**Exercise instructions**. Your task is to return, word for word, only the lines from the line with "Given: Switch to the Vídeos tab" through the close of the data. Exclude all pictures.

Stored items:
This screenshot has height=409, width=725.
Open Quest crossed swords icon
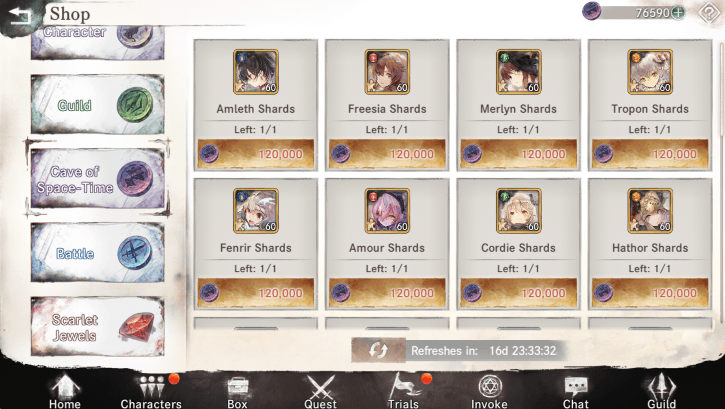[x=320, y=391]
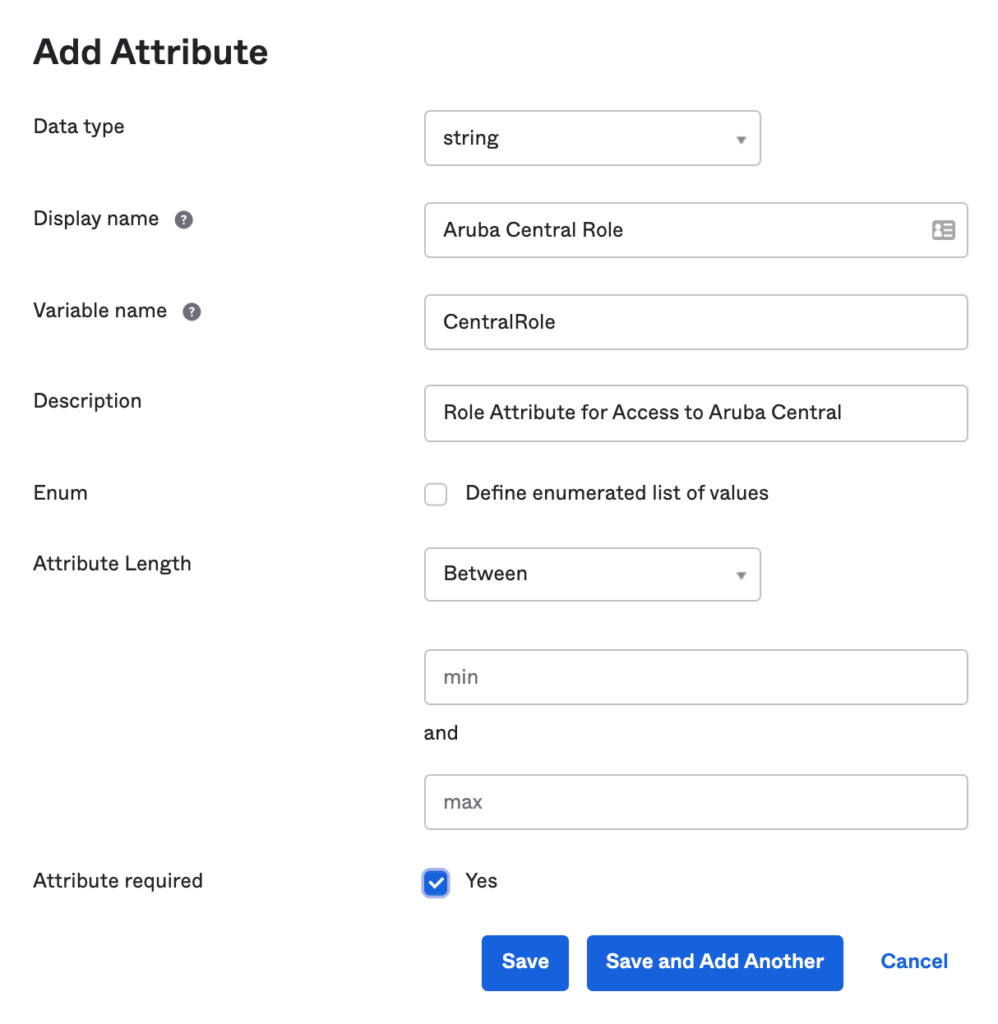The width and height of the screenshot is (998, 1024).
Task: Click the contact card icon in Display name field
Action: click(x=944, y=230)
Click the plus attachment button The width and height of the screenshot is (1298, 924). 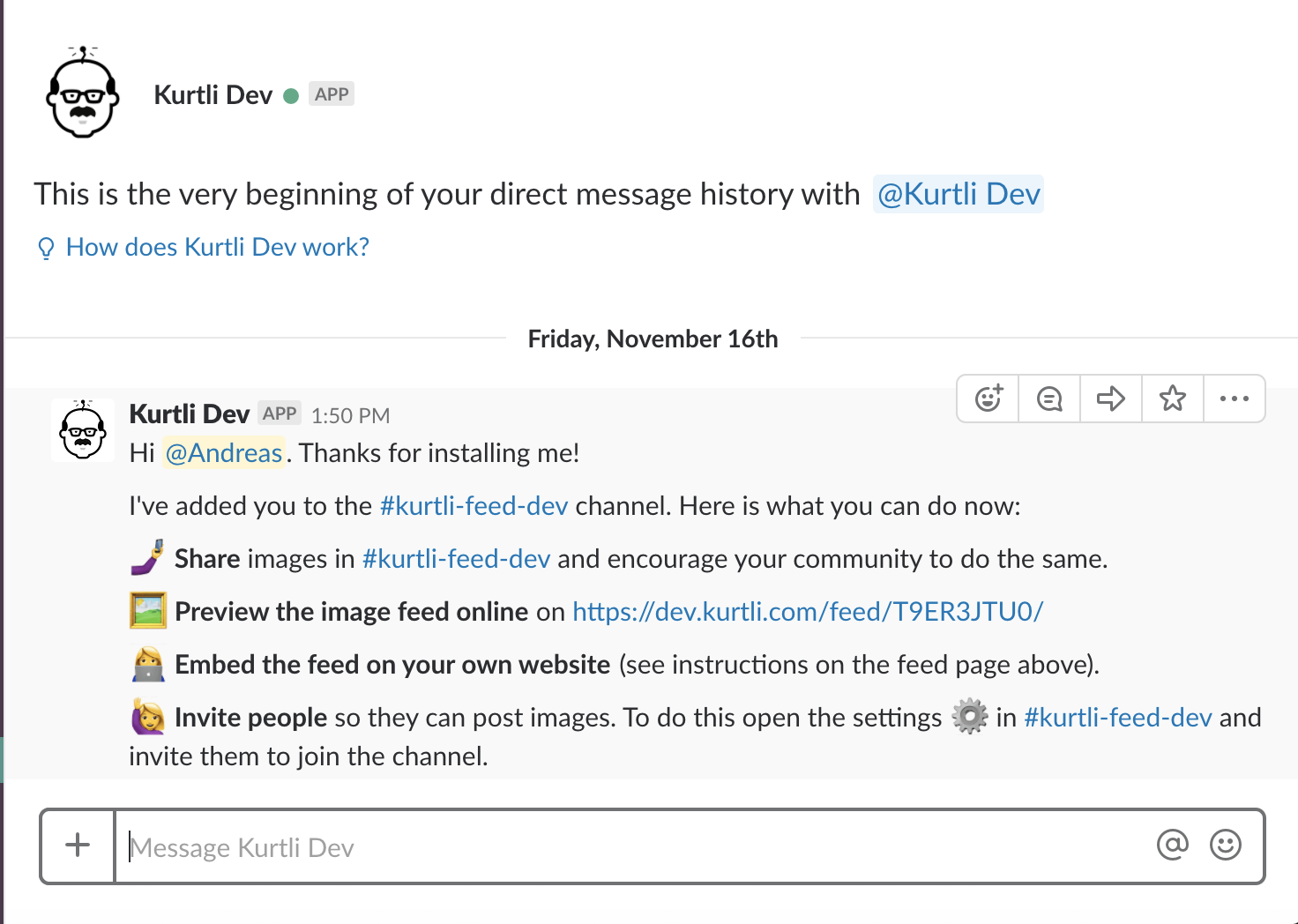(x=78, y=846)
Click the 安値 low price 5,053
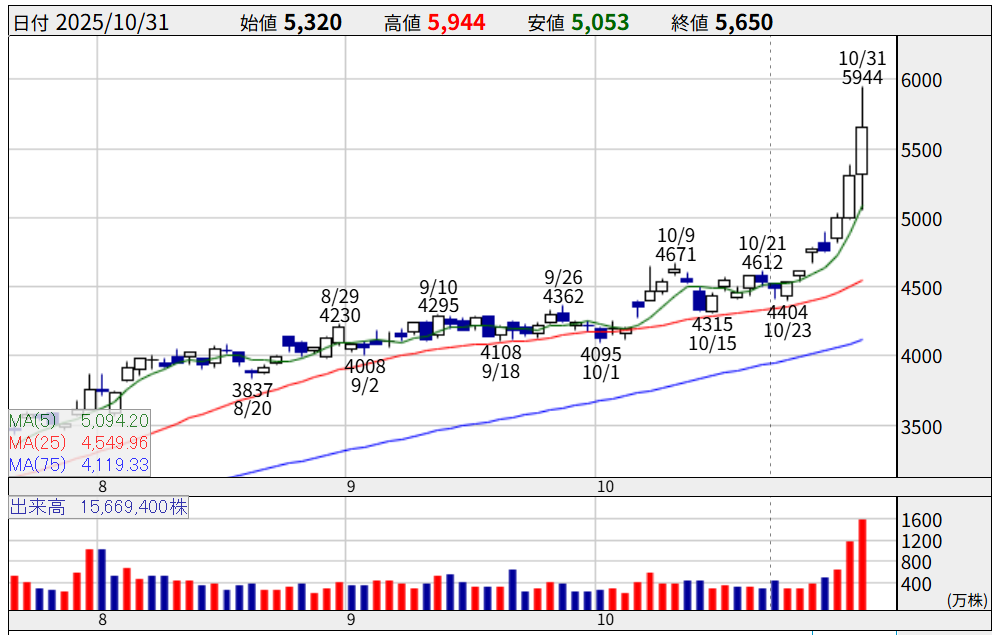This screenshot has width=998, height=635. tap(601, 22)
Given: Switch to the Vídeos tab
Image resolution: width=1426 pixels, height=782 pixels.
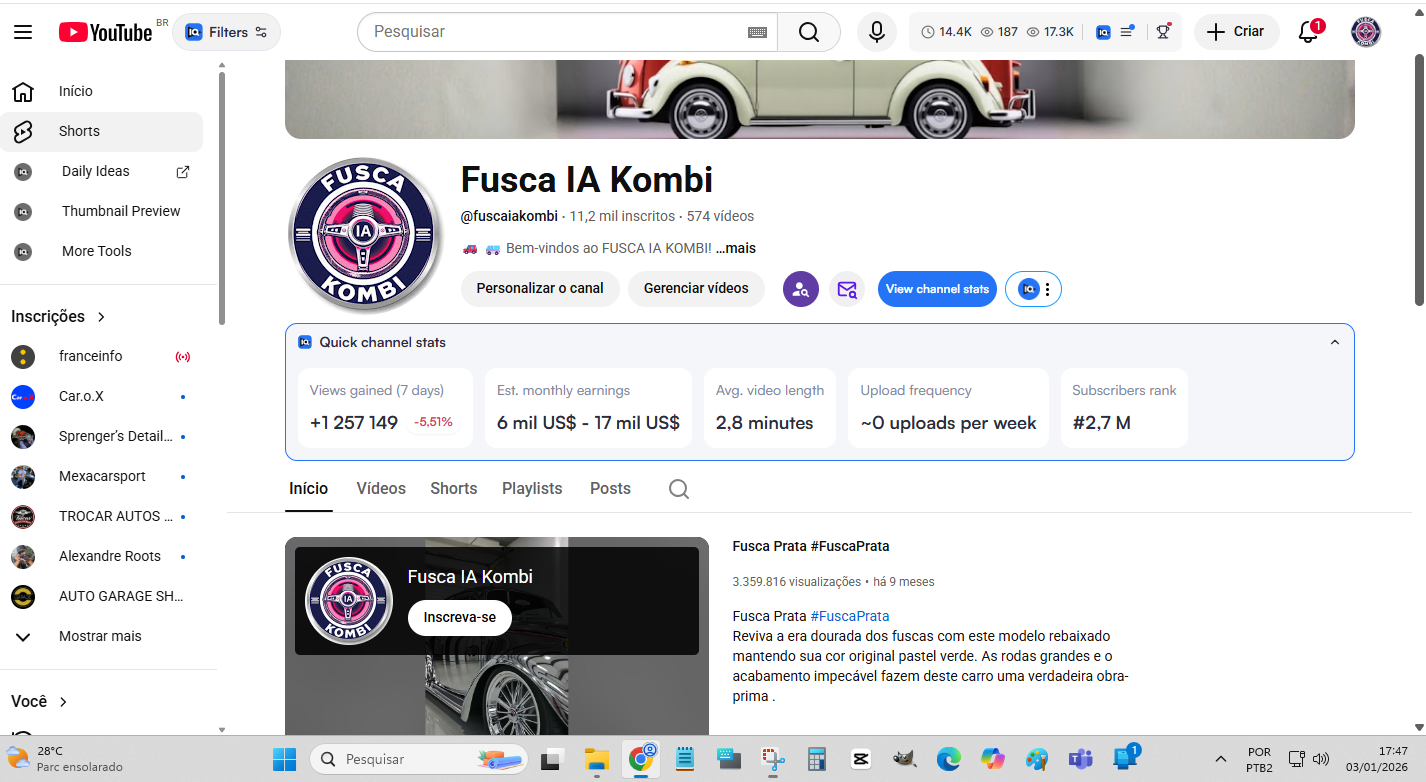Looking at the screenshot, I should click(381, 489).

**Task answer**.
Given: Switch to the Vídeos tab
Image resolution: width=1426 pixels, height=782 pixels.
Looking at the screenshot, I should click(381, 489).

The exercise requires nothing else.